§ ASSIGNED TASK
Your output should be the entries below, from the first line up to and including the line with "Click the PCV", reproduced exactly and with no other lines.

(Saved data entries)
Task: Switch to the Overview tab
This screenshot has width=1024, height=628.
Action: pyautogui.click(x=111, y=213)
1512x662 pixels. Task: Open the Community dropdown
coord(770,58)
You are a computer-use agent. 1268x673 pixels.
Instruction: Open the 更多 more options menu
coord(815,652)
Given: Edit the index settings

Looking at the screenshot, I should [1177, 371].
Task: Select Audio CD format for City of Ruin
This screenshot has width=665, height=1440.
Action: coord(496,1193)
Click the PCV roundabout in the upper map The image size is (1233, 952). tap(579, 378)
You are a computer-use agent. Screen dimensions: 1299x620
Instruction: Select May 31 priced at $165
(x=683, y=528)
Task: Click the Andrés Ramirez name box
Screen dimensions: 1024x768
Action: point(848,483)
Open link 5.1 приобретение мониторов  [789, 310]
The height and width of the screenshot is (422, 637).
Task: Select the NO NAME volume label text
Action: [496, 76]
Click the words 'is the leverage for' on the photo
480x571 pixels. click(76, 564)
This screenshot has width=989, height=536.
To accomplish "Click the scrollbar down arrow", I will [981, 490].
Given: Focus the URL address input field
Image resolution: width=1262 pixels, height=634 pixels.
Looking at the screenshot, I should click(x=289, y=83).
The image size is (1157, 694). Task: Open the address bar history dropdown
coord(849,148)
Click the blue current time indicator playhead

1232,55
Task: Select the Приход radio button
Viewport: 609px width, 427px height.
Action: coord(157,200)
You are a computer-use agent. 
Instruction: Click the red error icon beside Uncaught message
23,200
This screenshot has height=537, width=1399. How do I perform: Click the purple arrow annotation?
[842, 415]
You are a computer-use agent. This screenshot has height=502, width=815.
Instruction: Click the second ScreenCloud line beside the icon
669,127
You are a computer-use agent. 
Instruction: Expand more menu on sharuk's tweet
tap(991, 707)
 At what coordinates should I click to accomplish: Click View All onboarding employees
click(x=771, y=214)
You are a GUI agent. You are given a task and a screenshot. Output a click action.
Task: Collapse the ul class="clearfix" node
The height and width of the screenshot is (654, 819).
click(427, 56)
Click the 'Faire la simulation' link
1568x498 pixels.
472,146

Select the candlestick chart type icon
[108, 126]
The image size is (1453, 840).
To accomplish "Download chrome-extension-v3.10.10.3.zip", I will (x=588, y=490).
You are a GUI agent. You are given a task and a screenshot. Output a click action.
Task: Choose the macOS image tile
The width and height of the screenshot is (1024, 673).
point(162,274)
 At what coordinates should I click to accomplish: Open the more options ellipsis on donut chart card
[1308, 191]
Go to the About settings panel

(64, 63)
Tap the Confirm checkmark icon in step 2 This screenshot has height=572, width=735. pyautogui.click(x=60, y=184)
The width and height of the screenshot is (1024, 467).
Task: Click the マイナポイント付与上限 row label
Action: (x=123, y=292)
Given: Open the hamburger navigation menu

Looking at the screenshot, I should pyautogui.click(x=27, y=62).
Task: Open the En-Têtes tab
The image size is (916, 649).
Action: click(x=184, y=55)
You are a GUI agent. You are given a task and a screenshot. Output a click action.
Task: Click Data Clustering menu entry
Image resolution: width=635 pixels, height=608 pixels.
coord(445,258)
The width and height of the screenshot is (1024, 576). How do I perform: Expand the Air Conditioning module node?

§ ANSWER TO THE PROBLEM
Task: Switch to the Overview tab
This screenshot has width=1024, height=628.
Action: pyautogui.click(x=111, y=213)
1512x662 pixels. Task: Open the Community dropdown
coord(770,58)
You are a computer-use agent. 1268x673 pixels.
Instruction: Open the 更多 more options menu
coord(815,652)
Given: Edit the index settings

Looking at the screenshot, I should [1177, 371].
Task: Select Audio CD format for City of Ruin
This screenshot has width=665, height=1440.
Action: coord(496,1193)
Click the PCV roundabout in the upper map The image size is (1233, 952). tap(579, 378)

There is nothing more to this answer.